Había tomado la infeliz costumbre
de comprar el diario sólo dos días a la semana para aminorar los gastos. Esa
mañana salió muy temprano, caminó las tres cuadras hasta el kiosco, compró el
diario y enfiló a la panadería. Allí pidió un marrón grande y leyó los
titulares y las noticias de sucesos. De vuelta en casa buscó la carpeta con los
gastos del mes, anotó el café, el periódico y lo devolvió a la estantería. Sacó
los lentes del bolsillo y se tendió en la hamaca a leer. Ella apareció al poco
rato. ¿No quieres desayunar?, preguntó. Como no obtuvo respuesta, agregó: Hice
desayuno, te espero en la cocina. Se sentó en la mesa ya servida pero él no
llegó. Comió sola y, aunque quería, no encendió el radio para no molestarlo.

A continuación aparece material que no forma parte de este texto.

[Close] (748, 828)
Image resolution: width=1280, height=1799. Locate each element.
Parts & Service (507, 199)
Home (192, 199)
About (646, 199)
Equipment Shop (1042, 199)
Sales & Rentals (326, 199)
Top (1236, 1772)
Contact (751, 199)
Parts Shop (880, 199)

Después de lavar todo y recoger lo que había sobrado, volvió a acercarse. Juan
viene hoy y no tenemos para pagarle el pescado, dijo. Él sólo emitió una suerte
de gruñido. Y falta pan, porque el que había ya lo hemos comido, siguió ella. Tampoco
tienes que ignorarme, si no fuese por mí esta casa se vendría abajo de tanta
desidia. Te estoy hablando, Rubén. Haz el favor de dirigirme la palabra, no te
encierres tanto en tu silencio. Entonces, sin apartar el diario de su vista, él
respondió: Sólo te pido un poco de tranquilidad dos veces por semana. Sólo eso.